Still, Hall did better by himself than Oates did. The guitarist didn't release his solo debut, Phunk Shui, until 2002, whereupon it failed to rank as one of the 200 best-selling albums of any given week.

Hall and Oates didn't like their cheesy '80s music videos either

The pop music reign of Daryl Hall and John Oates coincided with the rise of music videos as an art form and marketing tool. The first all-music video channel, MTV, debuted in 1981, the same year Hall and Oates hit #1 with "Kiss On My List" and "Private Eyes." So, the band churned out a string of videos to promote their songs — even though they loathed every minute of it. "I'm not a big fan of any video, especially my own," Hall said in Rob Tannenbaum and Craig Marks' I Want My MTV. "In a word, I hated the Hall and Oates videos." For "Private Eyes," the band took the literal route, dressing up in trench coats like actual private eyes. "It was so low-budget it was almost laughable," Hall said. He pinpointed "Out of Touch" as the band's "most significant video because of its look," which included a gigantic bass drum and a black-and-white costume for the singer which he felt made him "look like a Dalmatian."

Oates didn't like the process either. "When we were doing the videos back in the early days of MTV, you know, I said, 'Man, I'm glad I'm a musician and not an actor,'" he told Entertainment Weekly. "I couldn't handle it. I'm not used to being someone else other than me."

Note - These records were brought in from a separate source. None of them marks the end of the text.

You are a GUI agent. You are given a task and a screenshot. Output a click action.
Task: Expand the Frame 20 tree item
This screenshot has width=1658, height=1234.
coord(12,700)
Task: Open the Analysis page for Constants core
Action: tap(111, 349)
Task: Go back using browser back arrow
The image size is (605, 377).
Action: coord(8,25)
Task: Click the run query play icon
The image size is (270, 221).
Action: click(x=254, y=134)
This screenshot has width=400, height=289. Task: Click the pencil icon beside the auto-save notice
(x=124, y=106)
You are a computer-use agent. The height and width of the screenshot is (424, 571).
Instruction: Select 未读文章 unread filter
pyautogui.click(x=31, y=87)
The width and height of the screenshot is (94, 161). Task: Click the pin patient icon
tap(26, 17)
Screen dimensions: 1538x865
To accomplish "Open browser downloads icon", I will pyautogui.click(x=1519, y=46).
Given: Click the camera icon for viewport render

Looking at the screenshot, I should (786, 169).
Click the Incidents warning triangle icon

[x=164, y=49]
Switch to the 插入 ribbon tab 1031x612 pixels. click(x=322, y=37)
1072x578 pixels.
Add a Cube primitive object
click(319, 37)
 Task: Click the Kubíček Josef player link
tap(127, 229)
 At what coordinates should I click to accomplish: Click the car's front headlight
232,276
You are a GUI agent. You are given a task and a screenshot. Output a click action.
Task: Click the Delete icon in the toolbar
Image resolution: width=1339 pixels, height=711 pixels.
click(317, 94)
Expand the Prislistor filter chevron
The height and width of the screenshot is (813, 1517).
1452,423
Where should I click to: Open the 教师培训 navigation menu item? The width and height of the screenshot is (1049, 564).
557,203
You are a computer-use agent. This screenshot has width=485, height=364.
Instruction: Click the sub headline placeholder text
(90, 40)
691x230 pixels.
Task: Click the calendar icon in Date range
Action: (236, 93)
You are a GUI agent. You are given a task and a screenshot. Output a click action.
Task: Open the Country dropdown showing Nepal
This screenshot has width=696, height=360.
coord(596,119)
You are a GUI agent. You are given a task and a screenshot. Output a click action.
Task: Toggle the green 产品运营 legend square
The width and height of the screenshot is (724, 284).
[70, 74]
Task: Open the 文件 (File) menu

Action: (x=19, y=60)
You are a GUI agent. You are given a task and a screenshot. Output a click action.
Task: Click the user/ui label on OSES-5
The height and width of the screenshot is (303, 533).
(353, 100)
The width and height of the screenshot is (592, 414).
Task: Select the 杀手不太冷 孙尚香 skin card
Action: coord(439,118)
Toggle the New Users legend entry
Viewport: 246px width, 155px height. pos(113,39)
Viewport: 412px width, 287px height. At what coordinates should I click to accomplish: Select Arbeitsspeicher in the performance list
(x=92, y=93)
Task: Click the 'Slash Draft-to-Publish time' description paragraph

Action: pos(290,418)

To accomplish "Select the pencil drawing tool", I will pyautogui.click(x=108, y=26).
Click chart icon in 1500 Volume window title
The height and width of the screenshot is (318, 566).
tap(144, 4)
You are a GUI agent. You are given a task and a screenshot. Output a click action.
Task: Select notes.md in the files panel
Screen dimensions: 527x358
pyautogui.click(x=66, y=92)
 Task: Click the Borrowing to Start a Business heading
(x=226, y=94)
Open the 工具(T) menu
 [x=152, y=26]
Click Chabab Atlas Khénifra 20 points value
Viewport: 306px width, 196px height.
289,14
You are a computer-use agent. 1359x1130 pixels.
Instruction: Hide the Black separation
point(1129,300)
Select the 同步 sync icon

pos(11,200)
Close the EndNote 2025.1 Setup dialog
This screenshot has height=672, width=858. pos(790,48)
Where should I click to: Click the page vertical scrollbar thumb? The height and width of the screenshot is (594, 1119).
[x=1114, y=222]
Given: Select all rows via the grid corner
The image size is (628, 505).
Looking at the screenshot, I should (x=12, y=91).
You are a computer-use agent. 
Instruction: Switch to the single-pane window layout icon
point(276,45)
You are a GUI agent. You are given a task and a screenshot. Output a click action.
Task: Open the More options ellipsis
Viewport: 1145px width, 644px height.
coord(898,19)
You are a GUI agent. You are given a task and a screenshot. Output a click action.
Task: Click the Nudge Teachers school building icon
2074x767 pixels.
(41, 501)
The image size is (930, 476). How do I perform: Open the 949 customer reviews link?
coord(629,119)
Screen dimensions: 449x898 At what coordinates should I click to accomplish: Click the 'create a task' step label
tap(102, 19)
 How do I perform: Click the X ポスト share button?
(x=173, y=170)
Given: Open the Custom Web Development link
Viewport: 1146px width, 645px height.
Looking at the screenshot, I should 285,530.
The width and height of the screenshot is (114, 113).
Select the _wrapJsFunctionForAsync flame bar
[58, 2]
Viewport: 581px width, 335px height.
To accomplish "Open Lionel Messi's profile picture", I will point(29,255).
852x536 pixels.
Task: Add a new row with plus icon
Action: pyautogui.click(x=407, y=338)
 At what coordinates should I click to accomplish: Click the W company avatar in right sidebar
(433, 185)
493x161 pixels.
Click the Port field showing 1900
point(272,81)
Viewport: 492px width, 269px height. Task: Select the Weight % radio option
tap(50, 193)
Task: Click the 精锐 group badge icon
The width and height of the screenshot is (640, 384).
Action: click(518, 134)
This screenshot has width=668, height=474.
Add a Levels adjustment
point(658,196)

Hall and Oates sued a granola company

Although Daryl Hall and John Oates prefer for their double act to be referred to as such, it's commonly abbreviated to just their last names, like that of other duos. In terms of name recognition, Hall and Oates is right up there with Simon and Garfunkel, or Loggins and Messina. Nevertheless, if an unauthorized party uses even a variation of the shorthand, vernacular version of the pair's names, they will be hearing from Daryl Hall and John Oates' lawyer.

Nekisia Davis founded Early Bird, a Brooklyn-based producer of high-end, expensive, small-batch granola. Among its products: a line of granola called Haulin' Oats — which sounds exactly like "Hall and Oates" when said out loud. According to the Page Six, the band Hall and Oates sued the makers of Haulin' Oats in 2015, alleging that the product's name "is an obvious play upon Plaintiff's well-known Hall & Oates mark, and was selected by the defendant in an effort to trade off of the fame and notoriety associated with" the pop duo. The suit wanted Early Bird to cease using the Haulin' Oats name and also sought financial compensation.

Oates' mustache is a very meaningful mustache

The music of Daryl Hall and John Oates was a product of its time, but the group also rocked appearances that were also very much of the late 1970s and 1980s. In other words, Hall sported a towering blond mullet, which was the style at the time, while Oates possessed one of the thickest and most glorious mustaches this side of Tom Selleck.

It's fitting for a band that so dominated the '80s to have its final big hit in 1990 — "So Close" hit #11 on the pop chart that year, near the time Hall and Oates played a two-night festival concert in Japan. Oates closed that very big chapter of his life with a massive symbolic act: He shaved off the mustache that had been with him for the entire time he'd been famous. "No one will ever understand how much that mustache affected my life," Oates wrote in his memoir, Change of Seasons. "It came to represent all the swarthy and hirsute excesses of the 1980s. And it also represented me. Suddenly, I resented." And so, off it went in the bathroom of Oates' Tokyo hotel room. Oates remained facial-hair free for most of the '90s, although nowadays he'll publicly appear both with and without the 'stache.